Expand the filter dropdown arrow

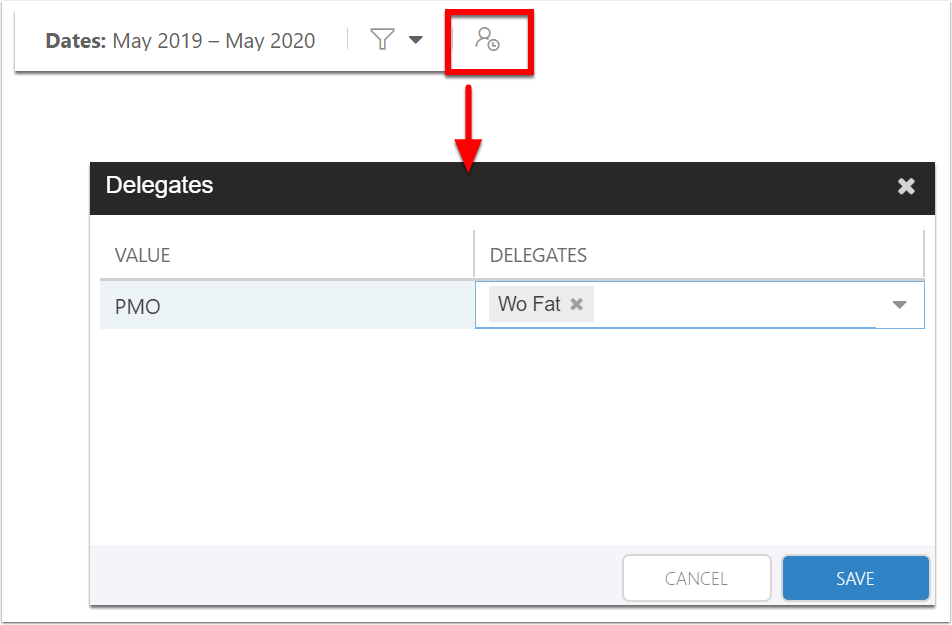coord(416,40)
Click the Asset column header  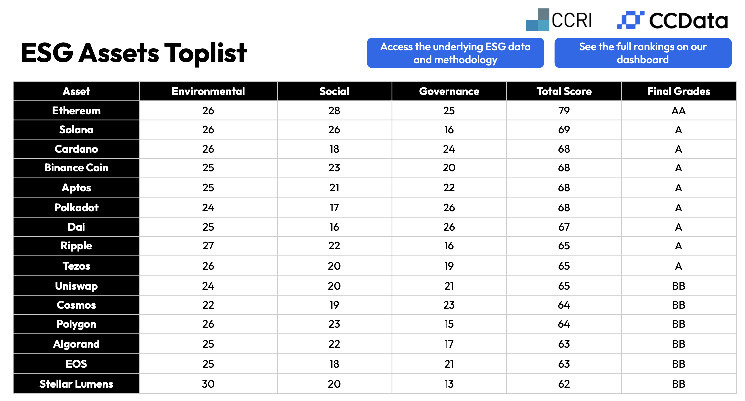pos(76,91)
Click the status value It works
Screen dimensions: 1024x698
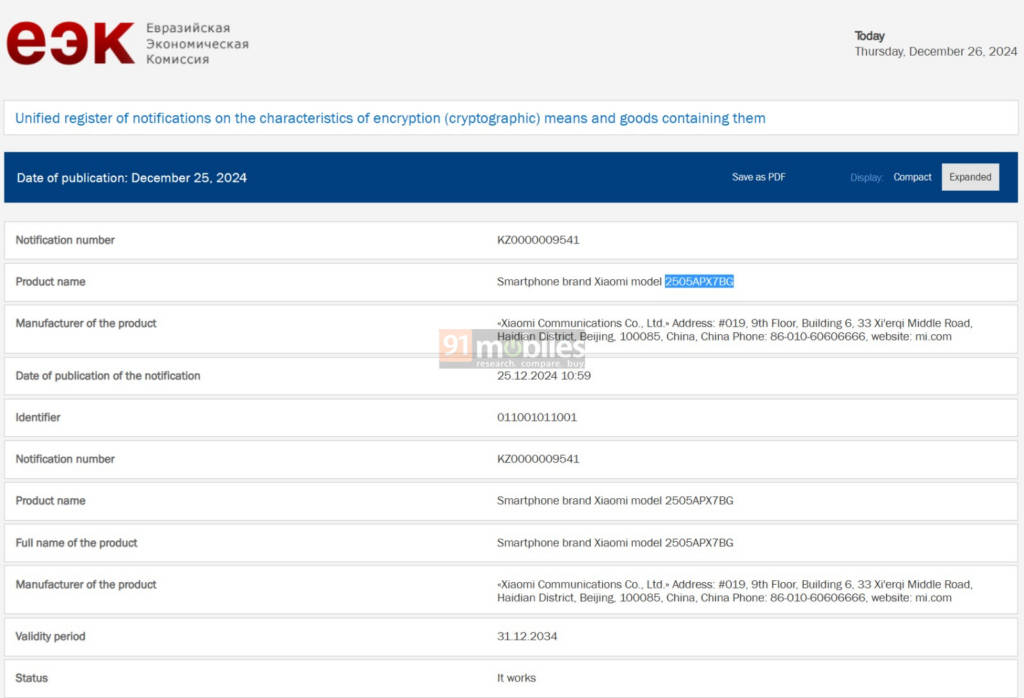coord(516,678)
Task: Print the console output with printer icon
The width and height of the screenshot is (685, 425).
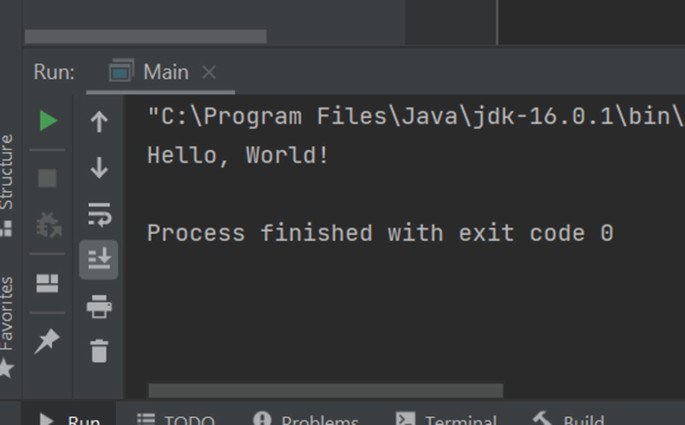Action: coord(99,306)
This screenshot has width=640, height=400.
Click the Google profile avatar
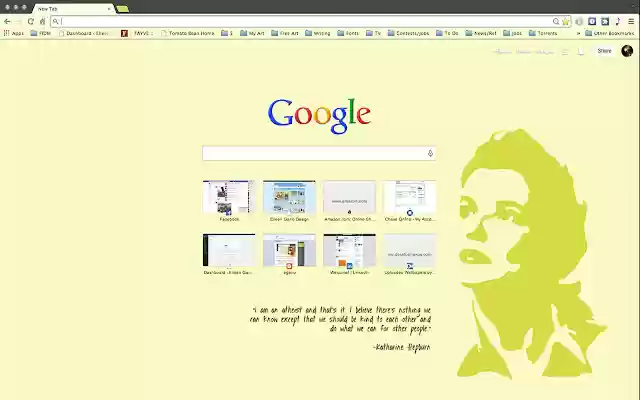627,51
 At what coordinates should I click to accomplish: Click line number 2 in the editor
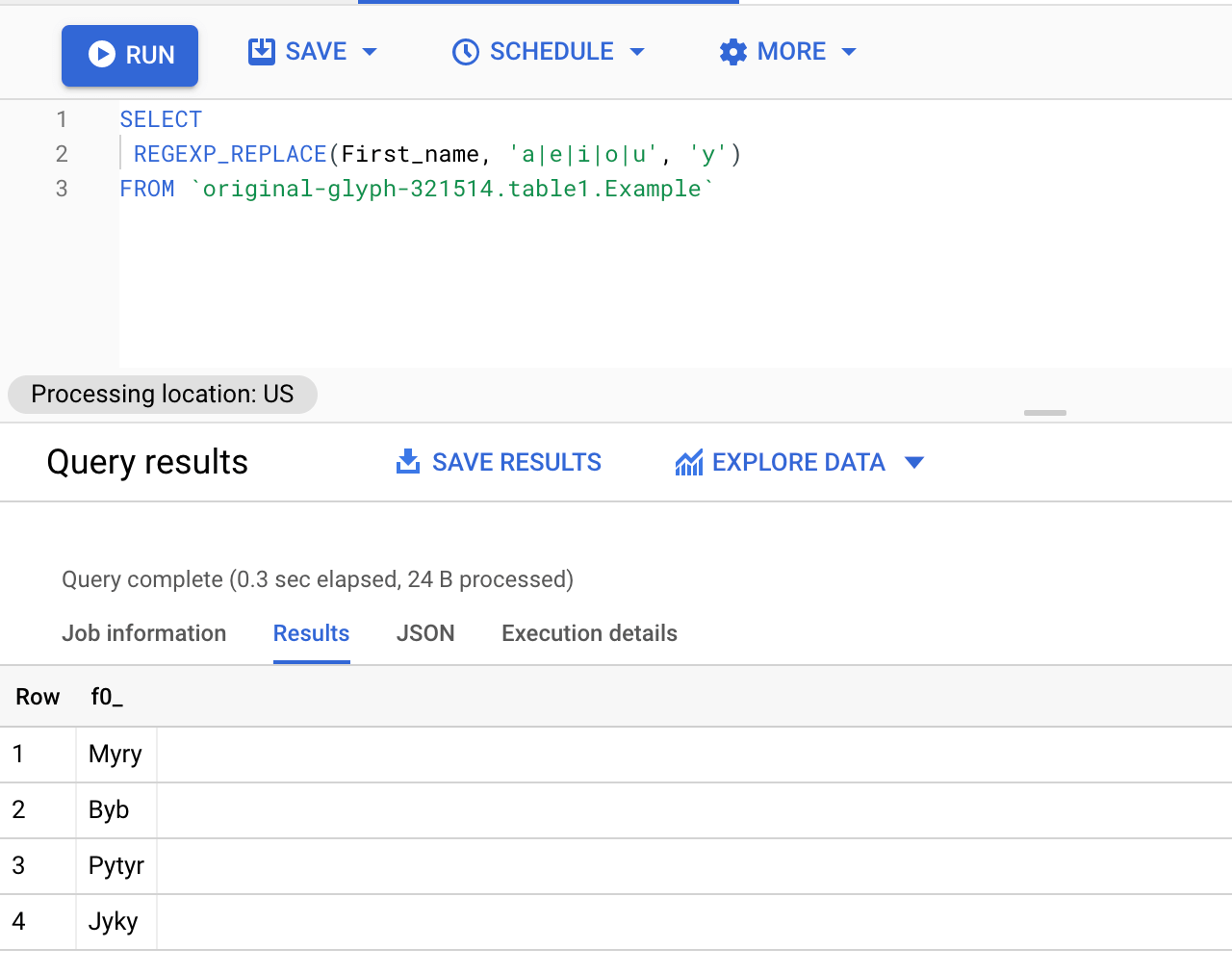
__________
§ やること
「Task: Print the」を含む行からエントリの最後までを、「screenshot」を「screen capture」に入れ替え、ほかは変えずにもう一度書いてください。画像は含めないでください。

§ 回答
Task: Print the console output with printer icon
The width and height of the screen capture is (685, 425).
Action: coord(99,306)
This screen capture has width=640, height=400.
Click the Google profile avatar
627,51
 At what coordinates should I click to accomplish: Click line number 2 in the editor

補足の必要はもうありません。